D
DelsonJacobs
Guest
I don’t think it is “crazy talk” by Jehovah’s Witnesses or anyone for that matter to ask such a question. But as a scientist I don’t think the common public understands climate change and has gotten the wrong by the way it has been portrayed in the news media and made a subject of political debate.Many here are from the USA, and have been affected recently by all sorts of freak weather. Tornadoes, unprecedented rain and flooding. In recent years cyclones that have dwarfed what have come before.
And in the wider world we have seen tsunamis, droughts and other freak events that have broken records. The UK seems to have record flooding every year now. In my corner of the world New Zealand suffered a harsh drought last year and Australia has it’s bush-fire season getting earlier and earlier each year. The Philippines was ravaged by a record-breaking typhoon.
All pretty uncomfortable stuff (to say the least).
Ten years ago many claimed “climate change” was a fictitious hysterical invention and “weapons of mass destruction” were far more dangerous to the world.
Today sceptics of climate change are far harder to find.
When Jesus was asked about the sign of his return he mentioned Wars and earthquakes and pestilences and critical times hard to deal with. (Matthew 24, Luke 21 and 2 Tim 3.)
Is Climate change a sign of “the last days”
(or is that the kind of crazy talk we would expect of Jehovah’s Witnesses?)
As far back as my childhood in the late 1960s and early 1970s we learned about climate change. It’s actually normal for the earth to go through periods of extreme weather. One can actually dig through the earth and study the layers to see that the earth has gone through a cycle of ice ages and greenhouse eras. A wooly mammoth was discovered that died in a flash freeze caused by climate change. When thawed there was discovered to be green vegetation in its mouth, preserved like frozen vegetables. This is one of a plethora of examples of artifacts discovered in the earth that have helped scientists understand the cycles of temperature on our planet.
The subject of climate change is therefore not new.

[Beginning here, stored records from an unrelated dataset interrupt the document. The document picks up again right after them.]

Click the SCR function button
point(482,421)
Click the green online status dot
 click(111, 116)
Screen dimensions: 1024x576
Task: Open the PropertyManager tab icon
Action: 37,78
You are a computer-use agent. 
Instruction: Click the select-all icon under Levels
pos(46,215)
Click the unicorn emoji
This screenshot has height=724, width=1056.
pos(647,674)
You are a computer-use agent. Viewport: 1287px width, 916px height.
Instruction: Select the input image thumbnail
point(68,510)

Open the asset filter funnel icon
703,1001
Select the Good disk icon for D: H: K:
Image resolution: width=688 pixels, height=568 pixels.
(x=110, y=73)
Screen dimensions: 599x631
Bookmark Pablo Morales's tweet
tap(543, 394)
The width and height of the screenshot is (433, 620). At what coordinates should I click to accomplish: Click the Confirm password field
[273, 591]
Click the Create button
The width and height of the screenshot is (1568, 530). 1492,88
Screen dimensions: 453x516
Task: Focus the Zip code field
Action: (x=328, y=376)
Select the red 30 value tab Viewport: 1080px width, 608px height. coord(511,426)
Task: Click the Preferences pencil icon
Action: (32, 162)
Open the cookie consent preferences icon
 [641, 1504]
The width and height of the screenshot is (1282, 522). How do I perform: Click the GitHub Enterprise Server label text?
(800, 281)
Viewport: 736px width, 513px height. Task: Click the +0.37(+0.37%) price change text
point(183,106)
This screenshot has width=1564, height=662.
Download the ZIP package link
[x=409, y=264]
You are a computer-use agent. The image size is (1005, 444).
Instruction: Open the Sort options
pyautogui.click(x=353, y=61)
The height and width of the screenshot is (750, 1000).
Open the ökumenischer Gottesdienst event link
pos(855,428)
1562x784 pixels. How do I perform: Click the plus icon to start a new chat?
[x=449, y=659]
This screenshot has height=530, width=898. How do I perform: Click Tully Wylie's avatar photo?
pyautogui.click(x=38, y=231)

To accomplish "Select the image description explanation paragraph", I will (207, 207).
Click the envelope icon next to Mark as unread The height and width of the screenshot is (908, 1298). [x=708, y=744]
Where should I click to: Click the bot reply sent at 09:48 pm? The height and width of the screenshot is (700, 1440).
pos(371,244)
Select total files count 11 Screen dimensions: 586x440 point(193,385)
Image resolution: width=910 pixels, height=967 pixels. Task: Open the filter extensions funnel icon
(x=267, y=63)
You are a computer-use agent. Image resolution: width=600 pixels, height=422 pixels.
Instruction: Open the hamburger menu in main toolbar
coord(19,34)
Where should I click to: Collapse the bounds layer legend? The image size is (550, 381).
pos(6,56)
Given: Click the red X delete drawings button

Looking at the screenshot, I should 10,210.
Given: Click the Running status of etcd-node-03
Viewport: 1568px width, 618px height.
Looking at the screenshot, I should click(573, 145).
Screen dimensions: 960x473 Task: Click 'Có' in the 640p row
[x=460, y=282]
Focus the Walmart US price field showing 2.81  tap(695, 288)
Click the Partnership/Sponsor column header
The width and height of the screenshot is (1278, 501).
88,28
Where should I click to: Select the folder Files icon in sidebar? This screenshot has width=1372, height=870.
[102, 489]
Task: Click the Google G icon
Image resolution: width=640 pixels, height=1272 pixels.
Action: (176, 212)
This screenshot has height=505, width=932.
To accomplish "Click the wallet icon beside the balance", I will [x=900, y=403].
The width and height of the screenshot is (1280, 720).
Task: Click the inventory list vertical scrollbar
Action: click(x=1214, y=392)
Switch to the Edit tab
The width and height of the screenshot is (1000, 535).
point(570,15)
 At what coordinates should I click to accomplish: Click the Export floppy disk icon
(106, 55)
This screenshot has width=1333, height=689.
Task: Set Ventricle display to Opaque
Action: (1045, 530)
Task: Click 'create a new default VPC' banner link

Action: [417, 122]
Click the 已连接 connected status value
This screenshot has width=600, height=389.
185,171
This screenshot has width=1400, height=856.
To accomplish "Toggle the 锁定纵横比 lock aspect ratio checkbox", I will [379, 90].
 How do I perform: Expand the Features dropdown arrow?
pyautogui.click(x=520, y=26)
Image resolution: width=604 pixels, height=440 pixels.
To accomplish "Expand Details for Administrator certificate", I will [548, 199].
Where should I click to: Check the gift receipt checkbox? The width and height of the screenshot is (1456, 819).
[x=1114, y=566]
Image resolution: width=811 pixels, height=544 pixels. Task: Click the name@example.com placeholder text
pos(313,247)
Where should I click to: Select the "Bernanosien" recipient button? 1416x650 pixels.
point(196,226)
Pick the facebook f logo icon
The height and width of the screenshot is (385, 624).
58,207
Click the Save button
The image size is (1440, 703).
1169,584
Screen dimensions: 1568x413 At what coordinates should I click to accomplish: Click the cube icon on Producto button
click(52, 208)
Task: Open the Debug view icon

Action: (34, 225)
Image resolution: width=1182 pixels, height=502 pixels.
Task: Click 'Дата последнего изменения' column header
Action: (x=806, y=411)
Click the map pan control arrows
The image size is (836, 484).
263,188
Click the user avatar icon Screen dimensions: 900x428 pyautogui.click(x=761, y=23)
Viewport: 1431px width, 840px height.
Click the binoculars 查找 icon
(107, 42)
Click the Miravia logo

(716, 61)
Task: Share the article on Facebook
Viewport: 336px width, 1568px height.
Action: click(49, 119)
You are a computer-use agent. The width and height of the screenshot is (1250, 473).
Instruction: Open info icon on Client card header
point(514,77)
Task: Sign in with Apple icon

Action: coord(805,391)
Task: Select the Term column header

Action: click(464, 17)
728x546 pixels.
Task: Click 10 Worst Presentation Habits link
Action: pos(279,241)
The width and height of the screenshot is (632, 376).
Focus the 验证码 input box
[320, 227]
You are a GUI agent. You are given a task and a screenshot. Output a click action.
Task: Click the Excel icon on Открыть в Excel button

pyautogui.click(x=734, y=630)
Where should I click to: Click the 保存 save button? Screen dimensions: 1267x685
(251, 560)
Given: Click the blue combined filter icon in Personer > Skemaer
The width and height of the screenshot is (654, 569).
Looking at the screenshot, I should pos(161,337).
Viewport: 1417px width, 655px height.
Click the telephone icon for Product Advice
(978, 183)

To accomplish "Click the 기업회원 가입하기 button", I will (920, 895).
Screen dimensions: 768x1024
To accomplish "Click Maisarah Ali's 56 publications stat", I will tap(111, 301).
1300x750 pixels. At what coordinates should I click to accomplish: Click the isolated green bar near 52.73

In the 1970s the popular theoretical model was that we were heading into a new ice age. Before the ice age the planet would experience a rise in temperature causing a greenhouse effect. The effect would cause the polar ice caps to melt and break apart, causing the polar vortexes to break away an wreck havoc by bringing colder weather to the planet. Many meteorologists still hold to this model.
What is new to the model is that humans may have added to the greenhouse effect by their use of fossil fuels. While the pollution may be responsible for a very slight rise in temperature, the so-called chaos or “butterfly effect” theory suggests it takes very little to cause havoc to our ecosystem.
The confusion this last part of the puzzle has had on others is that most people think humans are therefore responsible for the phenomenon of climate change itself. This is not what the data says.
We seem to be in a cycle already set for the next cooler era, and it may be coming more quickly or already upon us. We MAY have added to this effect, but as a recent national study has stated there is nothing that can be done at this point if this is true. Like that which occurs before a cold front, the temperatures rise before the setting in of colder weather. The model has always prepared us for this, but few knew about it until it became “pop” news and a popular debate subject.
The reason there are more “record” events on the planet is that scientific records only began to be used in the late 1800s. So we have a little over a hundred years to compare things to. To get other information on the weather and such we have to dig into the planet and study the soil and rock layers much like rings on a tree to get further data–and that isn’t practical to do everywhere. So many events are “record” events since we have no previous records to compare them to.
The Catholic Church teaches we entered the “last days” with the coming of Christ and the establishment of the Church in the first century. There has also been talk among Catholic theologians that the establishment of the State of Israel in the modern era may be the fulfillment of the end of the Gentile Times mentioned in Luke 21:24.
But the Church cautions others from jumping to conclusions that what we are seeing is definitively the end of the world. The Church points us to Jesus’ words recorded at Luke 21:8, 9:
Jesus said, “Watch out; don’t be fooled. Many men, claiming to speak for me, will come and say, ‘I am he!’ and, ‘The time has come!’ But don’t follow them. Don’t be afraid when you hear of wars and revolutions! Such things must happen first, but they do not mean that the end is near.”–Luke 21:8, 9.